Blanche Ethel Krupansky (December 10, 1925 – April 14, 2008) was a Cleveland, Ohio, United States judge who became the second woman to sit on the Ohio Supreme Court when she was appointed in 1981.

==Biography==
Blanche Krupansky was born in Cleveland, Ohio, on December 10, 1925, to Frank and Ann Krupansky. She attended public schools and graduated from Flora Stone Mather College in Cleveland in 1947, and the Case Western Reserve University School of Law in 1948. She began private practice in 1949, and also served as assistant Attorney General during the term of Ohio Attorney General C. William O'Neill, and was assistant chief counsel to the Ohio Bureau of Workers' Compensation.
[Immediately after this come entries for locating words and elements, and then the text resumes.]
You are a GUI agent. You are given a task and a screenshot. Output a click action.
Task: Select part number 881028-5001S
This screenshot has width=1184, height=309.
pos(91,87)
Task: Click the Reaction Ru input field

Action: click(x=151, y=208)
Krupansky served on the Cleveland Municipal Court from 1961 to 1969. She was elected to two successive six-year terms on the Cuyahoga County Court of Common Pleas in November 1968 and 1974. In 1976 she won election for a seat on the 8th District Court of Appeals.

In 1981, Paul W. Brown resigned from the Ohio Supreme Court, and Krupansky interviewed with Governor James A. Rhodes and a group of Republicans. Rhodes appointed her effective September 1, 1981. She was the second woman to sit on the high court, after Florence E. Allen in the 1920s and 1930s. Krupansky had to run for election for the remainder of Brown's term in November 1982, and lost to Democrat James Celebrezze, brother of the Chief Justice Frank Celebrezze.
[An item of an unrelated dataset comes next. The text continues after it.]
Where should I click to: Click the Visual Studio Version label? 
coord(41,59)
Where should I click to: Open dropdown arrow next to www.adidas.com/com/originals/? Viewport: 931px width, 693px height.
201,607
Krupansky returned to the 8th District Court of Appeals in January 1983, when Governor Rhodes appointed her to a vacant seat. She won election to a six-year term in 1988 and retired in 1995. She also lectured at the Case Western School of Law and was a member of its board of governors. She was elected in 1981 to the Ohio Women's Hall of Fame.

Blanche Krupansky married fellow lawyer Frank W. Vargo on April 30, 1960. She died on April 14, 2008 at her suburban home in Fairview Park, Ohio. Her brother, Robert B. Krupansky, was also a judge.